County group continues EMS response efforts
A key aspect of solving problems is hearing from people who are working through the same problems you are.
The Warren County Council of Governments Fire Services Committee took that approach during Thursday’s meeting, hearing from the Erie Area Council of Governments.
Jessica Horan-Kunco, the executive director of the EACOG, spoke to the committee and outlined many of the same challenges that Warren County faces, detailing how Erie has tackled those issues.
The officials on the call discussed the possibility of possible cross-county partnerships and a representative with the state Department of Community and Economic Development (DCED) indicated that the state views shared services favorably from a funding perspective.
Whatever steps come next, Rich Barrett emphasized the importance of including the volunteer departments in the discussion.
“They have to have a seat at the table,” Committee chair Paul Pascuzzi said, raising concern about the “challenge” of fostering communication between municipal governments and the departments.
“The fact of the matter is it’s the taxpayers that are in need,” he said, and the “ones that are eventually going to foot the bill,” adding that the current model will need to change.
Horan-Kunco pointed out that the workload placed on volunteers is “unfair.

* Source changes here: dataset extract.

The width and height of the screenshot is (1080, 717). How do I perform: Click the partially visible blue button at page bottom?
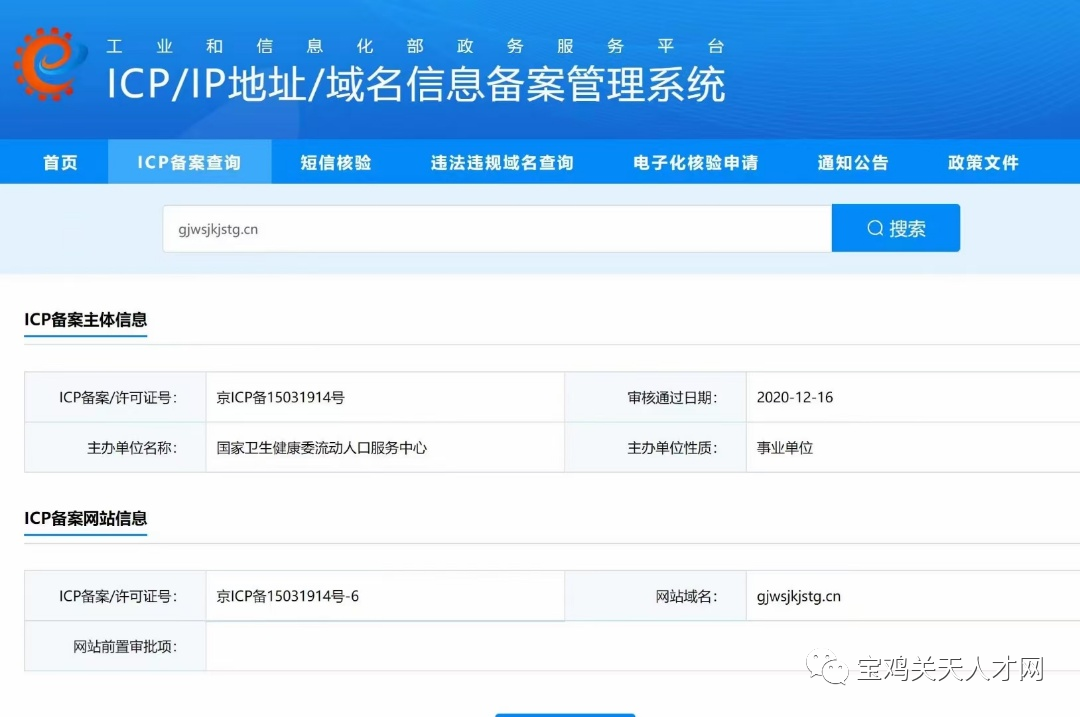565,712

While those structural changes may be needed in the long term, officials are working on smaller initiatives to alleviate challenges now.
Pascuzzi said the group is “working on a simple web presence” that would provide direction to those interested in joining a fire department.
“We would have a central repository that would coordinate that with the chiefs around the county,” he said, hoping for rollout in the next month or two.
He noted that the group’s Facebook presence has already resulted in people taking steps to volunteer “which is fascinating. It’s fabulous.”
Public Safety Director Ken McCorrison told the committee that the 911 Center is “starting to see a stronger majority of volunteer ambulances following the EMS plan.”
That plan, established several years ago, set up a process for departments to find their own coverage when they know they will be out of service.
McCorrison said four departments a day are communicating with the 911 center in that area.
He said that is “saving time in the process for our dispatchers.”